Effect of Second Amendment Agreement. Except for the changes specifically indicated above, no other changes are made to the Transaction Documents or Amendment Agreement, and such documents shall continue in full force in effect in accordance with their terms. Sellers and Purchasers have participated jointly in the negotiation and drafting of this Second Amendment Agreement. In the event an ambiguity or question of intent or interpretation arises, this Second Amendment Agreement shall be construed as if drafted jointly by Sellers and Purchasers and no presumption or burden of proof shall arise favoring or disfavoring any party by virtue of the authorship of any of the provisions of this Second Amendment Agreement.

 

11.

No Duress or Coercion. Each party hereto acknowledges and agrees that they have entered into this Second Amendment Agreement of their own free will and volition and were not coerced to do so nor under duress at the time of executing this Second Amendment Agreement.

 

12.

Governing Law and Venue. This Second Amendment Agreement will be construed in accordance with, and governed in all respects by, the laws of the State of Delaware (without giving effect to principles of conflicts of law). Each of the Parties hereby consents to the Court of Chancery of the State of Delaware as the sole and exclusive forum for the resolution of any dispute relating to or arising out of this Second Amendment Agreement, except that, should the Court of Chancery of the State of Delaware decline jurisdiction over such dispute, each of the Parties also consents to the jurisdiction of the state and federal courts located in the State of Delaware with respect to any dispute relating to or arising out of this Amendment.

  

 
 

 

 

13.

Expenses. Each party hereto shall bear all costs and expenses incurred or to be incurred by it, him or her, as the case may be, in negotiating and preparing this Second Amendment Agreement and in closing and carrying out the transactions contemplated by this Amendment.

 

14.

Counterparts.

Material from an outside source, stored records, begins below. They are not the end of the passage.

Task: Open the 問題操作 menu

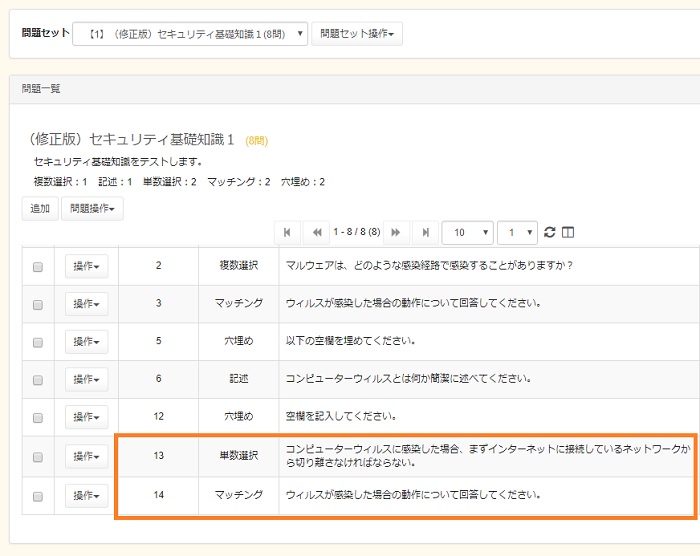Action: (x=92, y=209)
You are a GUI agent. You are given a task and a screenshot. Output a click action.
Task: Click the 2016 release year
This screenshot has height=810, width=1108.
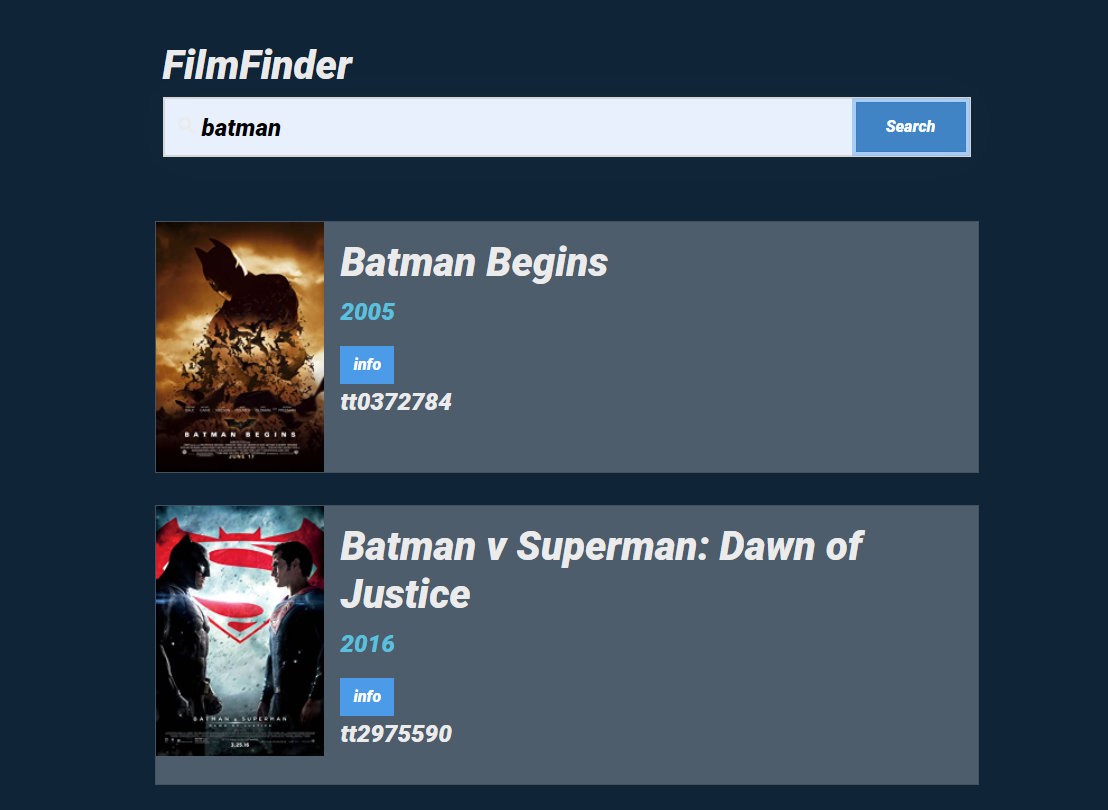367,644
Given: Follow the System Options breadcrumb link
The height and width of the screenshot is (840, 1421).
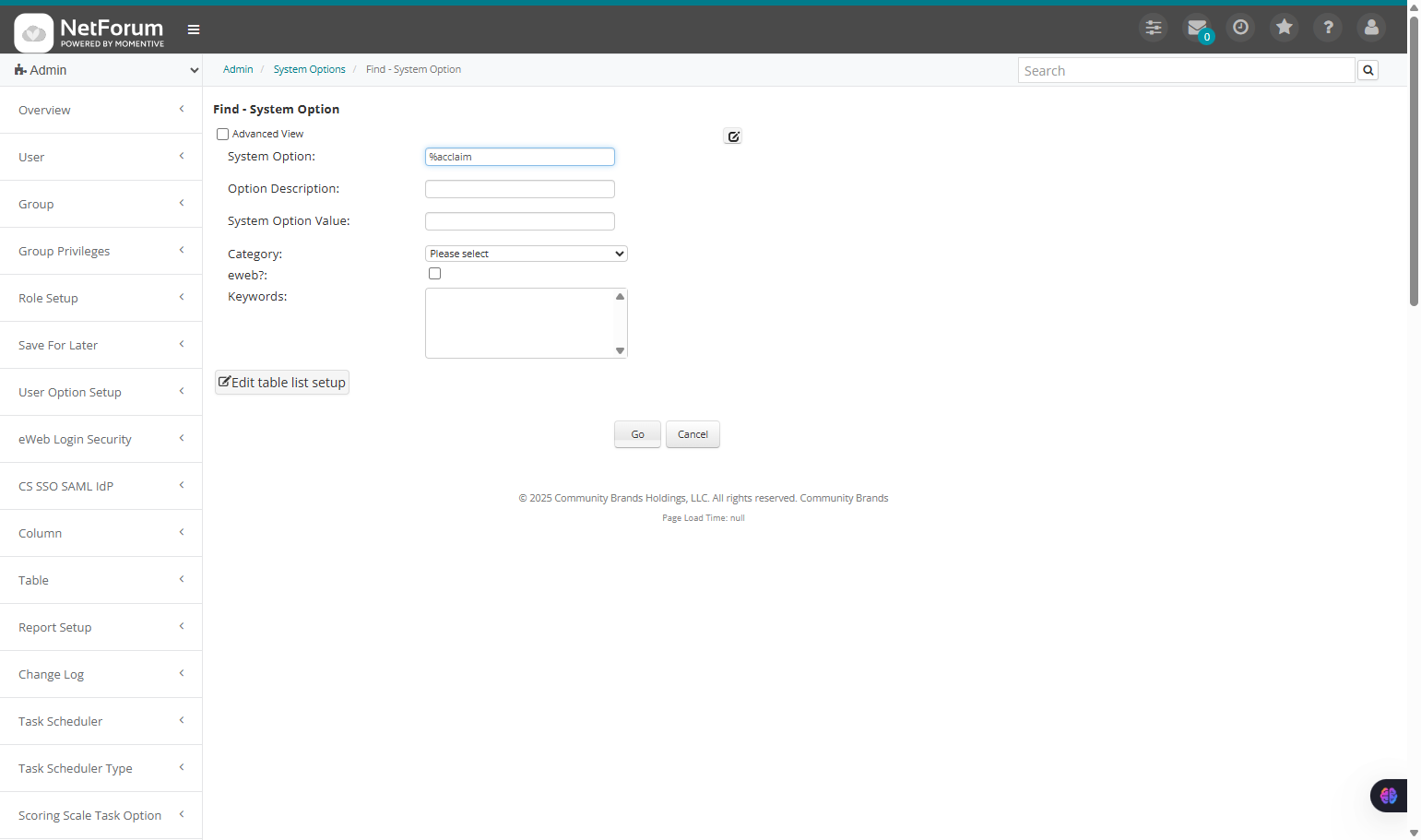Looking at the screenshot, I should (309, 69).

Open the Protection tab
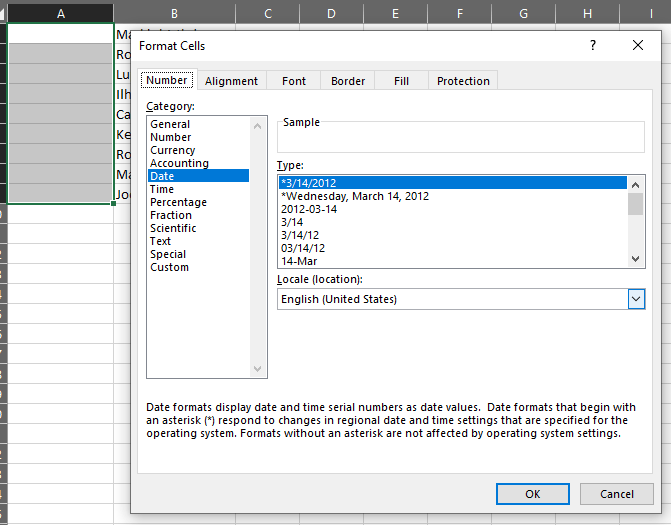(x=463, y=81)
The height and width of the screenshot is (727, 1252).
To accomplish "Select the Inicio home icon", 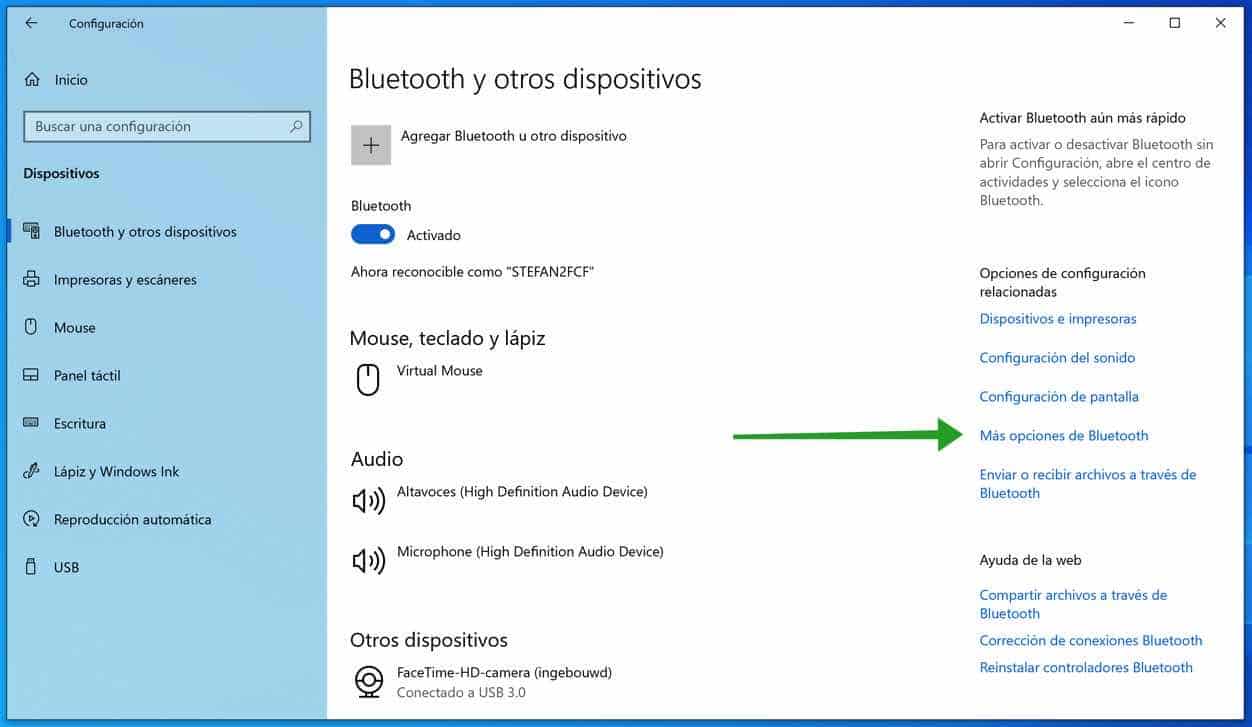I will [33, 80].
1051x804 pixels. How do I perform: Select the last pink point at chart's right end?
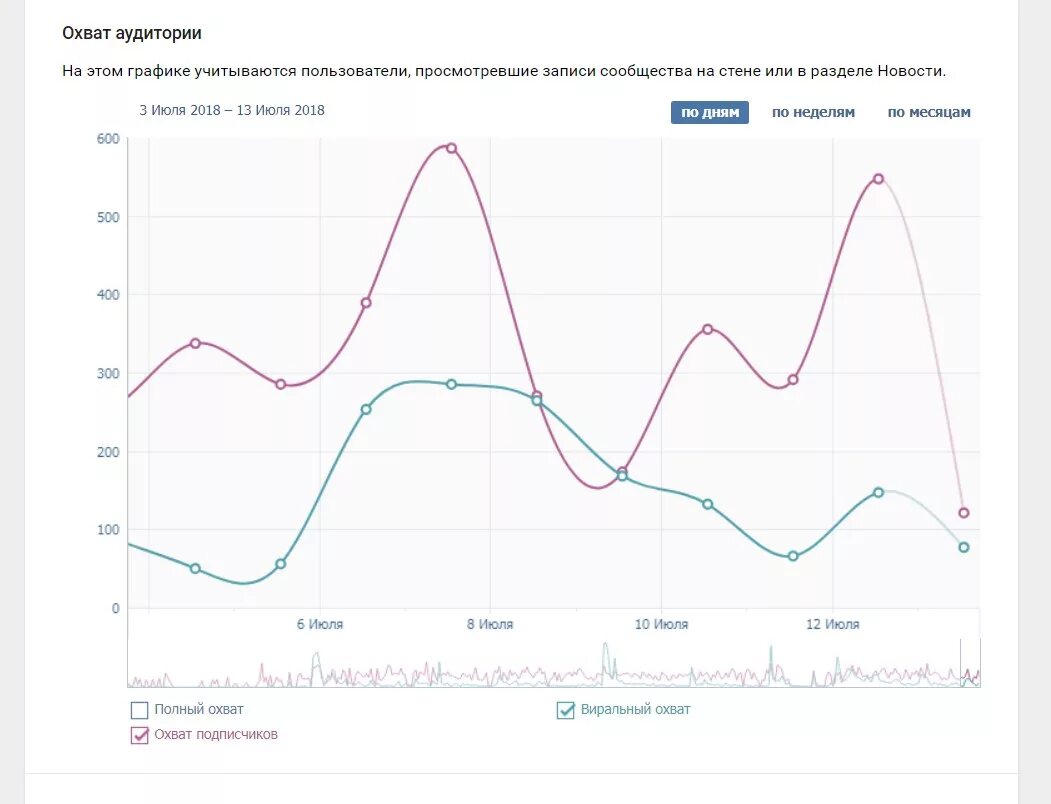click(x=963, y=513)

This Second Amendment Agreement may be executed in any number of counterparts, each of which shall be deemed to be an original and all of which together shall be deemed to be one and the same instrument.

 

15.

Additional Remedies. Each of the parties hereto agree that they will promptly execute and deliver all such documents and instruments as may be necessary and appropriate to effectuate the terms of this Second Amendment Agreement. The parties agree that monetary damages would be inadequate to remedy a breach of this provision and that specific performance is an appropriate remedy for the breach of this provision.

 

16.

Illegality or Unenforceability of Provisions. In the event any one or more of the provisions contained in this Second Amendment Agreement shall for any reason be held in whole or in part to be invalid, illegal, or unenforceable in any respect, such invalid, illegal, or unenforceable term shall be ineffective and severable to the extent of such invalidity, illegality or unenforcability and the remaining provisions shall continue in full force and effect.